Under the existing law of the Community if an undertaking acquires a dominant position and proceeds to abuse it the Commission have power to require the undertaking to end the abuse.
The court has held that it may do this in the case of a merger if the abuse arises through a merger and as a result of the merger the undertaking is so strengthened that a degree of dominance has been reached which substantially fetters competition, which is defined by the Court as the situation in which only undertakings whose behaviour depends on the dominant one remain in the market. Under existing law no criteria, no turnover figures or market shares, are specified; it is left at large, as I understand the position. But under the existing law, though left at large, the Commission can order decartelisation. Therefore the Commission already possess substantial power but are seeking power to prohibit proposed mergers. The Joint Committee have been affected in the drafting of this report by the view which has been expressed in one authoritative journal that the staff would require to be increased by two-thirds, that is, the staff of the Directorate General dealing with this matter, and that the machinery would become dangerously bureaucratic. In effect it was felt that the Regulation discloses an attitude which is anti-merger as distinct from merely being concerned with abusive market possession or dominance arising.
The Joint Committee question whether the proposed Regulation represents the best way of extending Community control. In doing so it has also been affected by views expressed quite strongly to it by the Confederation of Irish Industry. The Joint Committee expresses the view that the Commission's control—if the Regulation were adopted—should be through a consultation process with the Advisory Committee whose approval the Joint Committee believes should be required, the Advisory Committee consisting of an official from each Member State.
There are just two other points on it. A 12-month period was given to the Commission to reach a decision. In the Sub-Committee's view the requirement should be to commence proceedings within a month and to give a decision within two months. Finally, the Joint Committee stresses the confidentiality requirements of the proposed Regulation and the necessity for their strict observance and enforcement.

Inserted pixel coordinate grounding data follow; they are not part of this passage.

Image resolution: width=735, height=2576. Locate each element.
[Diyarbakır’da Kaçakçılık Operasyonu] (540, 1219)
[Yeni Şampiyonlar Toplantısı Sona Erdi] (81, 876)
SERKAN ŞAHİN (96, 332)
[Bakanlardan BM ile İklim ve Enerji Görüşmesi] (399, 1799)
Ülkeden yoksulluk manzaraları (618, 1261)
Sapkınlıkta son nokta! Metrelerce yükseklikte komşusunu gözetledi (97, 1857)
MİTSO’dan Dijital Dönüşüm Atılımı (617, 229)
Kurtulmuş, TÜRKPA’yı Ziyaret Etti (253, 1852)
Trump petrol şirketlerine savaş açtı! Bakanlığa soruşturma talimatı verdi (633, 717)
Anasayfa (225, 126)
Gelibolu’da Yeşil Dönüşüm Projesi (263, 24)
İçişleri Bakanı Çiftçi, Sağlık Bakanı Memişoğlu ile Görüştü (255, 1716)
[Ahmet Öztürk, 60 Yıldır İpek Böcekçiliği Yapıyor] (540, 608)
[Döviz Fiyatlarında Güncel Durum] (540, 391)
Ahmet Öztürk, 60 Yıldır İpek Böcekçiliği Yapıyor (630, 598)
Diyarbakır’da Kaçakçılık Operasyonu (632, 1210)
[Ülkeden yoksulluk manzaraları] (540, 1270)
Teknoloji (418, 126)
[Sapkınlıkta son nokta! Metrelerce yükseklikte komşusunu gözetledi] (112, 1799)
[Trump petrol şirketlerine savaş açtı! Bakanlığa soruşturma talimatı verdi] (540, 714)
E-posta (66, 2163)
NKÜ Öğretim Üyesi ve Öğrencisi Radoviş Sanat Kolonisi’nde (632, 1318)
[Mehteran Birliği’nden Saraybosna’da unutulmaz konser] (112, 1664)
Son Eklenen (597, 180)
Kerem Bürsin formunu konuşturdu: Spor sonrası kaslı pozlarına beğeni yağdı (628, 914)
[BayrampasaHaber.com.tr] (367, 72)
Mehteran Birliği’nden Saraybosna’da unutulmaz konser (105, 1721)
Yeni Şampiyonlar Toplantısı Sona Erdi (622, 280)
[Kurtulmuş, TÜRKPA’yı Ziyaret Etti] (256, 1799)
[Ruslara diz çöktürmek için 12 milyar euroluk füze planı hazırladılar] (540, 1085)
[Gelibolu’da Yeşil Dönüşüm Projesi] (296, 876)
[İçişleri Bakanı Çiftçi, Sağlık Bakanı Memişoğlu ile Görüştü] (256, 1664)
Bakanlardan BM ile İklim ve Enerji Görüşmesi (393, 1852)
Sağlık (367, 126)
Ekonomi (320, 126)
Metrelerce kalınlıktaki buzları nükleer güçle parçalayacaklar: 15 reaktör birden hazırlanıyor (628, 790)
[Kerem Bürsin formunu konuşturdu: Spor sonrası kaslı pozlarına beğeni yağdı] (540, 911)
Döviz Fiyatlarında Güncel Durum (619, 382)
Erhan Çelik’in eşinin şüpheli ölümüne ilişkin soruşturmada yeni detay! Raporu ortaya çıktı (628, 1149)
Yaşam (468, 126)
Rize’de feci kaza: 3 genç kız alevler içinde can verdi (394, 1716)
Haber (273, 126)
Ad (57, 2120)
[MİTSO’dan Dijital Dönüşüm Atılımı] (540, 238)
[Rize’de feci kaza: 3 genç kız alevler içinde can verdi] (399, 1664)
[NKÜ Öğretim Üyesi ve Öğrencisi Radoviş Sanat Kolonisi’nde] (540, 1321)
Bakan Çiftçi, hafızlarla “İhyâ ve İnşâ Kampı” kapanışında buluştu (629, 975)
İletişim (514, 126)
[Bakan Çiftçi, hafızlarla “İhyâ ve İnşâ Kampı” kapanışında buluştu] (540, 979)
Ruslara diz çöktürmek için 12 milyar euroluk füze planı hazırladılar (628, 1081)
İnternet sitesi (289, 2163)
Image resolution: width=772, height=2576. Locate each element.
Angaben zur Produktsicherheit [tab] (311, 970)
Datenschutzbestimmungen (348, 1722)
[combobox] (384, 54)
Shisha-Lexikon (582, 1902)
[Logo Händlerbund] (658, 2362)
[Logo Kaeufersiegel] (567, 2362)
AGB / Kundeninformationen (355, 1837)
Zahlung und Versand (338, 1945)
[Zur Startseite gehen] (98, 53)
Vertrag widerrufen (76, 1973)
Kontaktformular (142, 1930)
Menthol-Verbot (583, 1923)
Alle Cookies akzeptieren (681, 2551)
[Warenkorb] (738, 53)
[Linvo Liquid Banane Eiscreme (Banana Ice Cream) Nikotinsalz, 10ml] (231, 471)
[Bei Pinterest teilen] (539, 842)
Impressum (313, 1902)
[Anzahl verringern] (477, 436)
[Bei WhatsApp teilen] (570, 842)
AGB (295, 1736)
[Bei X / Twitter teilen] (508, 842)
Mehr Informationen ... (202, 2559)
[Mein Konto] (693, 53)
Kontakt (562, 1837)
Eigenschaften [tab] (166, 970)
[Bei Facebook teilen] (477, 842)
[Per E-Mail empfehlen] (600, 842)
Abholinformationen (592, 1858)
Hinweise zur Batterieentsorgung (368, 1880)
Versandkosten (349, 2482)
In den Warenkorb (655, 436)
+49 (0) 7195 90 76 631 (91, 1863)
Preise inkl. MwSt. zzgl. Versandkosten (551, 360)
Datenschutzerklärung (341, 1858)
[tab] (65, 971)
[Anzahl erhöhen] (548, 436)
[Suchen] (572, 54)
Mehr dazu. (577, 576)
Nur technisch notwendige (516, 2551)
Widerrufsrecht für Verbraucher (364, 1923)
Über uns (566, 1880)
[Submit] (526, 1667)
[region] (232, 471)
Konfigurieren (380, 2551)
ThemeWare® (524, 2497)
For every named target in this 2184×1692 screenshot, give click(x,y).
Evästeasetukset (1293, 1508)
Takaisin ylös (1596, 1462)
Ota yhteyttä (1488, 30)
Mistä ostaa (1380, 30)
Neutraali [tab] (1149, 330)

Perhaps it is relevant too to remind the Joint Committee at this stage that we have just passed through both Houses of the Oireachtas legislation which is awaiting the signature of the President which would give ministerial control of mergers which involve the merging of Irish companies or of Irish companies with foreign companies, where both the merging companies have either assets of £1¼ million or a turnover of £2½ million, irrespective of their market share. The control existing in this segment of the market is therefore very much more extensive than anything proposed in this proposal which will be the law very shortly and will also give power to the Minister after certain procedures are followed to order the decartelisation or the break up of anything which constitutes a monopoly, which is defined as being anything in excess of 50 per cent of the market or being in receipt of 50 per cent of the commodity used or the commodity supplied. Companies which export 90 per cent of their production are excluded. That summarises the situation as I find it.